_Information provided_
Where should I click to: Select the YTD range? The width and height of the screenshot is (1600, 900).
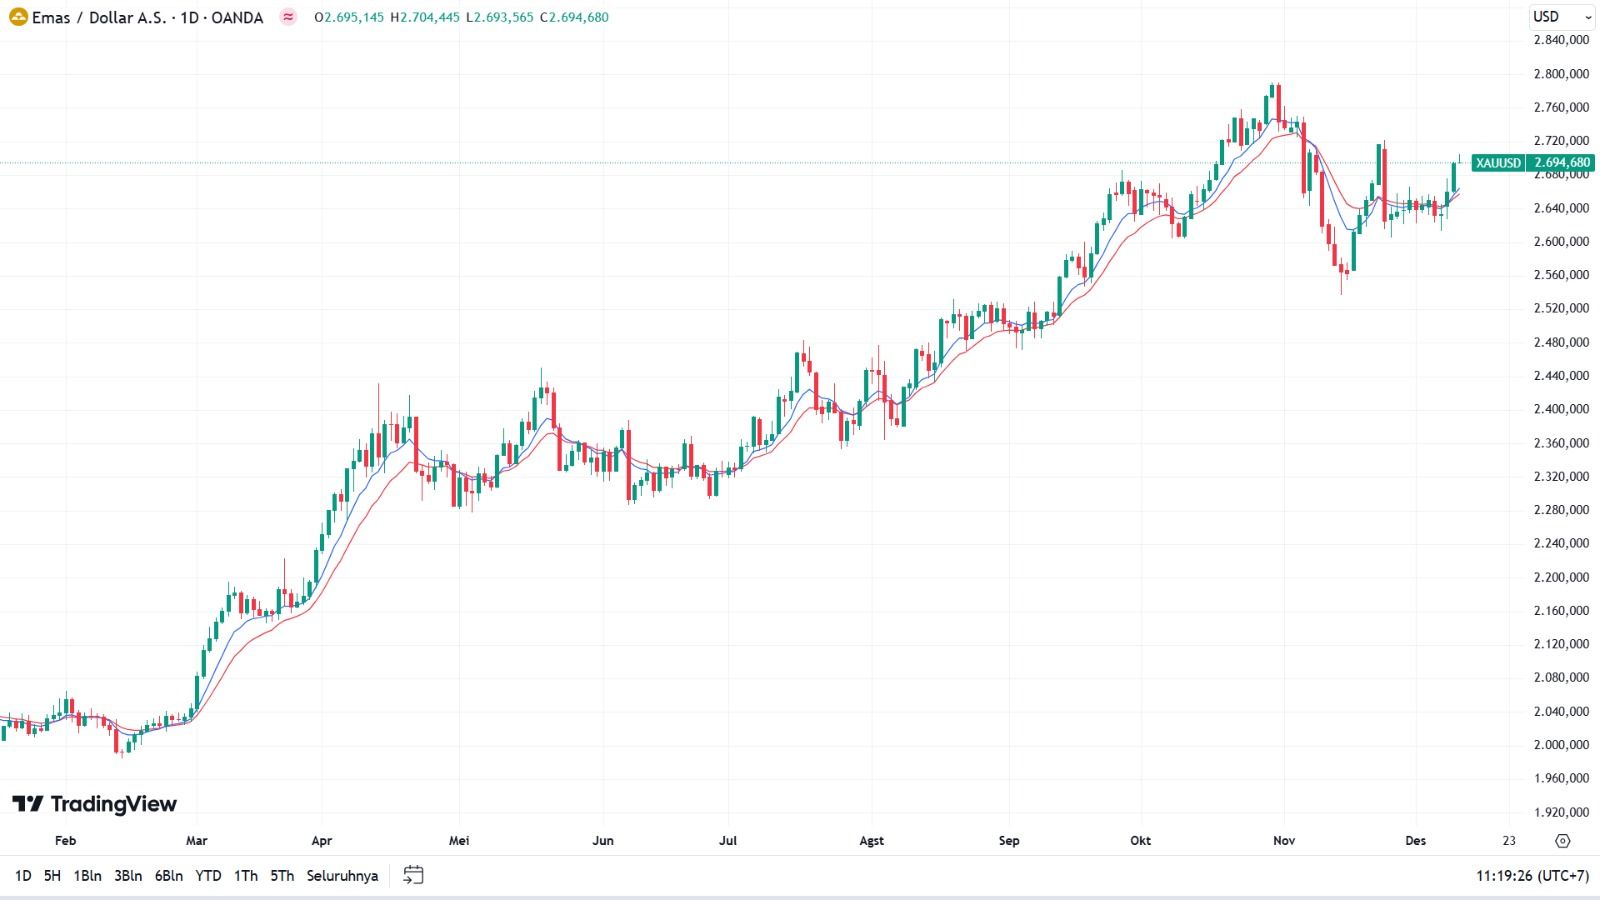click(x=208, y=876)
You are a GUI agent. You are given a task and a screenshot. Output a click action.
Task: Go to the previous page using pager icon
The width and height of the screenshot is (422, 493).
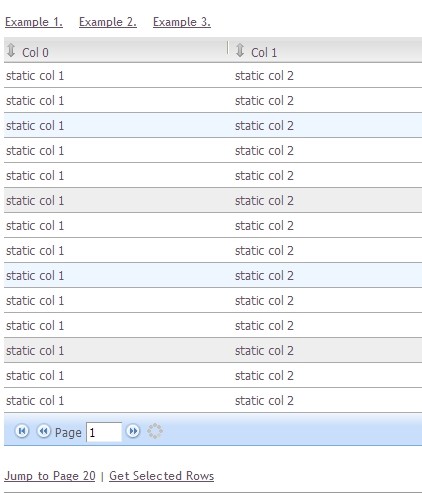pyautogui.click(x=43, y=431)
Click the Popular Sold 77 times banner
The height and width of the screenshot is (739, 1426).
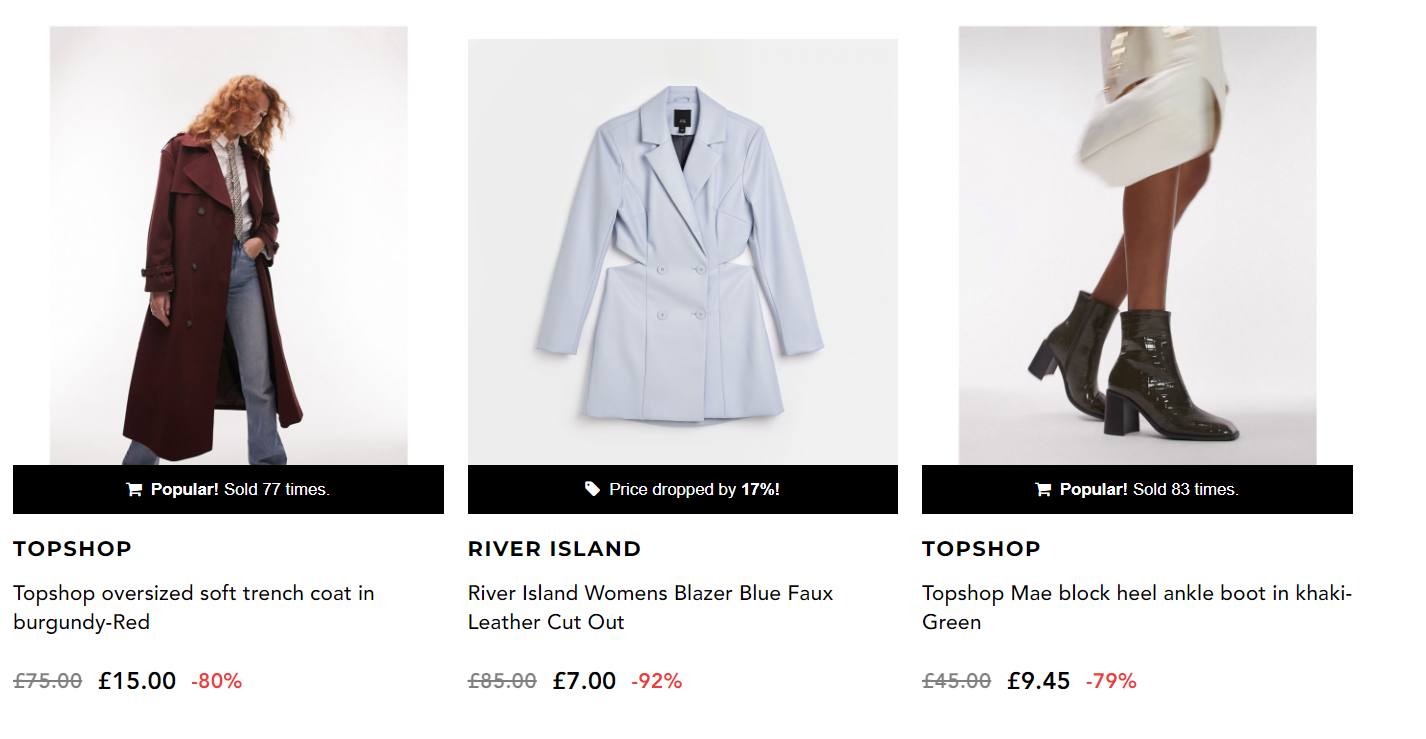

_Exercise_
Could you retype every record above exactly, leaving the pictures out?

_Your response_
Where should I click to: Select the YTD range? The width and height of the screenshot is (1600, 900).
click(x=208, y=876)
You are a GUI agent. You are given a task and a screenshot. Output a click action.
Task: Go to the previous page using pager icon
The width and height of the screenshot is (422, 493).
pyautogui.click(x=43, y=431)
Click the Popular Sold 77 times banner
The height and width of the screenshot is (739, 1426).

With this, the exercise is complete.